Jeśli chodzi o sprawy ważne dla turystów, to w jego przemówieniu poczesne miejsce zajęło bezpieczeństwo publiczne.
– Nasze miasto- powiedział- stało się bezpieczniejsze, ale trzeba coś zrobić, żeby ludzie czuli się bezpiecznie.
I to naprawdę jest problem. Wskaźniki przestępstw spadają, ale nie przekłada się to na odczucia mieszkańców.
Burmistrz przyznał też, że w ciągu ostatniego roku nasiliły się zarówno akty antysemityzmu, jak i islamofobii, ale zapewnił, że zajmie się tym problemem, bo:
– W Nowym Jorku, nie ma miejsca na nienawiść, a nasi policjanci są tutaj, aby chronić każdą społeczność – podkreślił.

 

Wlepki. Upper East Side

 

Jego przemówienie zostało na chwilę przerwane przez kilka grup protestujących przeciwko różnym aspektom jego polityki, oraz pod hasłami przerwania ognia w Gazie, co przyjął ze spokojem, oświadczył jedynie, że to bezpośredni dowód na to, że w NYC każdy ma prawo do demonstrowania swoich poglądów, ale spokój musi być zachowany.

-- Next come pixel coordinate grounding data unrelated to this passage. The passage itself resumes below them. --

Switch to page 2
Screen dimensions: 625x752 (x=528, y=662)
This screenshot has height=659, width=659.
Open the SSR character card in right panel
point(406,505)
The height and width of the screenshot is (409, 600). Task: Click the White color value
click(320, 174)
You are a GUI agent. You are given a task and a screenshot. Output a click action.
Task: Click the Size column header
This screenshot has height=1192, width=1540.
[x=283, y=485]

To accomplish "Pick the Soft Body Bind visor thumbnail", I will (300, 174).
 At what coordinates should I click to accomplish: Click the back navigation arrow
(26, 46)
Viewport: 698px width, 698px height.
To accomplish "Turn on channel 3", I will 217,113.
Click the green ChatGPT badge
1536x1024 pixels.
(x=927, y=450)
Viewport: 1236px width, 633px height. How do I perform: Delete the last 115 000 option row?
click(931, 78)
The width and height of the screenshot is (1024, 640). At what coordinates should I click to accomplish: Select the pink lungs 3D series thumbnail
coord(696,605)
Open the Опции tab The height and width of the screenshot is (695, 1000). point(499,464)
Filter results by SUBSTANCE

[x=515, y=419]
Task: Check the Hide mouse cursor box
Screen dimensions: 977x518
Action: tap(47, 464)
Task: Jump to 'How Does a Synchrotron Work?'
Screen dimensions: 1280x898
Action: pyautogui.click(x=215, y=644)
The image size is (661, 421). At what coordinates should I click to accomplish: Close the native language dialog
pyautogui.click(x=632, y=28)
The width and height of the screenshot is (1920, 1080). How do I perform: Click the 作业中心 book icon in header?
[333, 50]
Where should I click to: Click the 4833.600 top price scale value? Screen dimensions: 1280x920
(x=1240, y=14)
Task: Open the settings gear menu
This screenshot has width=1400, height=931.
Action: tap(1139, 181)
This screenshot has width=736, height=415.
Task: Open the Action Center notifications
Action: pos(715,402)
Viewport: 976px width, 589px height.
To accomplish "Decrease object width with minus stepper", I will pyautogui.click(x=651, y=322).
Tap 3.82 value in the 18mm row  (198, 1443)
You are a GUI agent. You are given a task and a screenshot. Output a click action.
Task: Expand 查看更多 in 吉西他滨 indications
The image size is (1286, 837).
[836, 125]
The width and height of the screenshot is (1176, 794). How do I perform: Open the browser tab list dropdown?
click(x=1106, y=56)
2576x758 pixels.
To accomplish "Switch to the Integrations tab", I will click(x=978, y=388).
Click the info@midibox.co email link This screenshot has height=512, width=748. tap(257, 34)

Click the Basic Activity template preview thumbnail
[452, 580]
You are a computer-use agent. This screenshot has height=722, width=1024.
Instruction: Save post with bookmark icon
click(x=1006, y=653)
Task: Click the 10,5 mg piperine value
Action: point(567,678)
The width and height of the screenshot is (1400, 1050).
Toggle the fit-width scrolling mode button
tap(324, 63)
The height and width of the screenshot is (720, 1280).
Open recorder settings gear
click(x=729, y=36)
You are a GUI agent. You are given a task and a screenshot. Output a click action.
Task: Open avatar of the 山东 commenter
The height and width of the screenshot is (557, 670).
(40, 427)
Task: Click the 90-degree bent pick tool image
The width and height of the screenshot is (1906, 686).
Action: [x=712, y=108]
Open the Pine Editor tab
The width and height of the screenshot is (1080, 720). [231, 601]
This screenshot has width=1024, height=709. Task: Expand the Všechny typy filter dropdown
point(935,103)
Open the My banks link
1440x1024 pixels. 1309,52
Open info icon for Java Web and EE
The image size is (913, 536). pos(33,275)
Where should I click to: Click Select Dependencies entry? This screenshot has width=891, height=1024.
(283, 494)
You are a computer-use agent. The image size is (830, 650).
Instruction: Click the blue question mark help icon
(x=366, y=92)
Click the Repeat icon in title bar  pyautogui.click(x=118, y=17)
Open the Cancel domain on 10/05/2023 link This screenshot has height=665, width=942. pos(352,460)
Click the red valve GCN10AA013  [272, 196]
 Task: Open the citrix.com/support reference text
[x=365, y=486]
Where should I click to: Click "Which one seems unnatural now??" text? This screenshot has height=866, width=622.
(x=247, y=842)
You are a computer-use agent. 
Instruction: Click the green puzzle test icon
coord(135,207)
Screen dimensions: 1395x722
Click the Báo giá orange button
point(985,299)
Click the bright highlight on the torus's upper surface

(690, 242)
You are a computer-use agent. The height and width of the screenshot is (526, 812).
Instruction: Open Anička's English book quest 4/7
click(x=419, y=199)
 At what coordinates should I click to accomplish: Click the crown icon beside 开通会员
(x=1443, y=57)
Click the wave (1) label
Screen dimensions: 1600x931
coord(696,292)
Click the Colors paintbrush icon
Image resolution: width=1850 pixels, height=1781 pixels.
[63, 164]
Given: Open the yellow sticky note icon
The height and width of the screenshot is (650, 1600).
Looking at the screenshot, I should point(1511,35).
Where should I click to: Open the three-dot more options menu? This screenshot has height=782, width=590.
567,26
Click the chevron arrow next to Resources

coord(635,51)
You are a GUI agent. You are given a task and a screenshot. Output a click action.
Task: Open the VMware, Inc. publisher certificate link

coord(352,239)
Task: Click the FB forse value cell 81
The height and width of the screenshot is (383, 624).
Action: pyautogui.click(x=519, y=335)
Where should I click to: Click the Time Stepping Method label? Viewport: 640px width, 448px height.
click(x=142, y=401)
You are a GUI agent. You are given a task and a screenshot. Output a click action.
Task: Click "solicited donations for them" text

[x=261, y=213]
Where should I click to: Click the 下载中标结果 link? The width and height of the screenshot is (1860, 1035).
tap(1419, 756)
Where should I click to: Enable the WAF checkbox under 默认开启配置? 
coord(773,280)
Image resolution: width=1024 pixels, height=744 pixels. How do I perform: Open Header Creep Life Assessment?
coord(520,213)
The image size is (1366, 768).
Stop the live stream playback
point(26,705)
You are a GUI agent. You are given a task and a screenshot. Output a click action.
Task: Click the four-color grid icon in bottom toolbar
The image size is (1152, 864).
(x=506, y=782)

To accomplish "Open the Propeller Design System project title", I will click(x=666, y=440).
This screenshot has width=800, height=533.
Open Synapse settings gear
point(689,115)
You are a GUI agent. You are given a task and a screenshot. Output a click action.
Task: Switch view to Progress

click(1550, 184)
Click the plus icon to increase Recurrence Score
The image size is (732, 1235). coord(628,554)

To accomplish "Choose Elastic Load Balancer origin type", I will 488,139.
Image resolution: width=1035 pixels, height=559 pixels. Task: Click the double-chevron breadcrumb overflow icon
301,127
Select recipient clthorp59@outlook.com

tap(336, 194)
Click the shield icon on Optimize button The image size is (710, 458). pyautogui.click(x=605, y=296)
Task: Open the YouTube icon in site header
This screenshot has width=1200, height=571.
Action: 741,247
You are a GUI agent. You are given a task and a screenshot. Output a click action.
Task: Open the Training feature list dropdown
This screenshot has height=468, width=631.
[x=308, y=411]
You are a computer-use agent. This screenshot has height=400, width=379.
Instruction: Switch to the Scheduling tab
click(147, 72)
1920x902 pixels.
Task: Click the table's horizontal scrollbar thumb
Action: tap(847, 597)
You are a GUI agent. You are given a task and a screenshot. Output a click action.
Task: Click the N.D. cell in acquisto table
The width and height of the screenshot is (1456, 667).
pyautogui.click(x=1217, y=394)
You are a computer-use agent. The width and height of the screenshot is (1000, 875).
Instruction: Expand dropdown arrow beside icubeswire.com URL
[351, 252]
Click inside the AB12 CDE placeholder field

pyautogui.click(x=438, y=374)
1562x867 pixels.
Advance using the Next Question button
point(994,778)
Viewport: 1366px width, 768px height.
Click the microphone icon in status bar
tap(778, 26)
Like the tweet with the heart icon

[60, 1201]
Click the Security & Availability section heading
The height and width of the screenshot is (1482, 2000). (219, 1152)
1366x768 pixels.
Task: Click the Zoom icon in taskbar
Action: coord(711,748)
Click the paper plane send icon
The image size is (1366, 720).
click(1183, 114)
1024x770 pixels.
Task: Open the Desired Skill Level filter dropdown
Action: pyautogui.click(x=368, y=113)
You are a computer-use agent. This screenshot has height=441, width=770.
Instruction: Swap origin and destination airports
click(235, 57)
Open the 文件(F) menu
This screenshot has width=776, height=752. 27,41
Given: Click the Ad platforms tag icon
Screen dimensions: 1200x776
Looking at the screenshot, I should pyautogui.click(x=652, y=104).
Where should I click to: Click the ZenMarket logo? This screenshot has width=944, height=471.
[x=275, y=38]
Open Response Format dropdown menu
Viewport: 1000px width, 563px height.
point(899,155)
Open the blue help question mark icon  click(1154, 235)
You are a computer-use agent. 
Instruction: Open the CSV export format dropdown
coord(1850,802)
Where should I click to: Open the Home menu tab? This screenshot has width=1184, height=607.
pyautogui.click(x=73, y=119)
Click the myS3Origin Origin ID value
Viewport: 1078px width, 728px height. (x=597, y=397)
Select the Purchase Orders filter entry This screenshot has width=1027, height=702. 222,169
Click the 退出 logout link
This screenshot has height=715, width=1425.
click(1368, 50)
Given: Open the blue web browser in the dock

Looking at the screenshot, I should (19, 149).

Mamy obecnie co najmniej jeden duży protest tygodniowo i kilka mniejszych.
Także główny komisarz NYPD stanowczo oświadczył, że o ile protestujący będą chronieni zgodnie z prawem, nie ma mowy o blokowaniu tuneli, dworca, lotnisk. Na każdej tego typu akcji jest 20-35 aresztowań. Wzmocniono też ochronę ulic i metra. Patrole są widoczne i na stacjach i w pociągach. Co zresztą też oprotestowano, ale dla turystów to może być dobra wiadomość.
Na zdjęciu poniżej: niewielka część samochodów blokujących dojazd do Gracie Mansion, to ten żółty dom na końcu ulicy, siedziba nowojorskich burmistrzów. Protestujący zapowiedzieli, że zatrzymają się tam na wiec, ale nie otrzymali zgody.

 

  Reszta spotkania poświęcona była kryzysowi migracyjnemu i planom utworzenia sieci tanich mieszkań, także w opuszczonych biurowcach, co już się robi.
I w końcu nastąpiło coś, czego nikt się nie spodziewał: Nowy Jork wydał wojnę mediom społecznościowym!
– Musimy chronić naszych uczniów przed krzywdami w Internecie, w tym przed rosnącymi zagrożeniami stwarzanymi przez media społecznościowe- mówił burmistrz. – Firmy takie jak TikTok, YouTube i Facebook podsycają kryzys zdrowia psychicznego, ich platformy  są projektowane tak, że zawierają funkcje uzależniające i niebezpieczne. Nie możemy stać bezczynnie i pozwolić, aby Big Tech zarabiało na prywatności naszych dzieci i zagrażało ich zdrowiu psychicznemu- stwierdził.
Nowojorski komisarz ds. zdrowia oficjalnie uznał media społecznościowe za zagrożenie dla zdrowia publicznego w Nowym Jorku.
– Jesteśmy pierwszym dużym amerykańskim miastem, które zdecydowało się na ten krok i zwróciło uwagę na niebezpieczeństwa związane z tego typu mediami społecznościowymi. Podobnie jak w przypadku tytoniu i broni, traktujemy media społecznościowe jak inne zagrożenia dla zdrowia publicznego i zadbamy o to, aby firmy technologiczne stały się odpowiedzialne za swoje produkty – powiedział burmistrz.
Następne wybory na to stanowisko odbędą się w trakcie obchodów 400 rocznicy powstania miasta, więc konkurencja, należy przypuszczać, będzie większa niż zwykle.